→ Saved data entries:
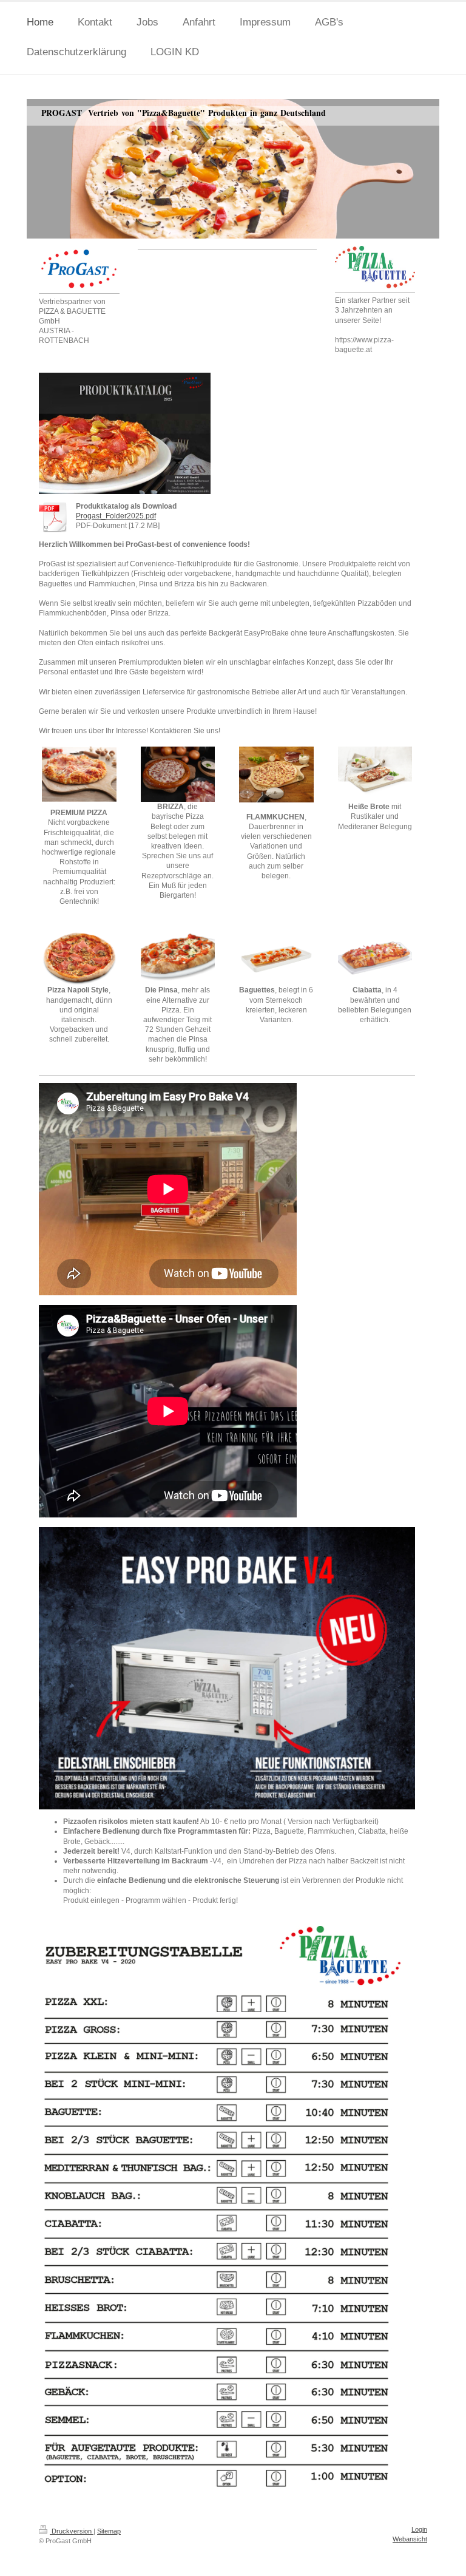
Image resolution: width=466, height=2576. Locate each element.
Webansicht (410, 2539)
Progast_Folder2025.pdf (116, 516)
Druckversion (71, 2531)
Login (419, 2529)
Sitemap (109, 2531)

→ What you should do:
Without the pictures, write out every line above exactly as it appears.

→ Solution to this task:
Image resolution: width=466, height=2576. Locate each element.
Webansicht (410, 2539)
Progast_Folder2025.pdf (116, 516)
Druckversion (71, 2531)
Login (419, 2529)
Sitemap (109, 2531)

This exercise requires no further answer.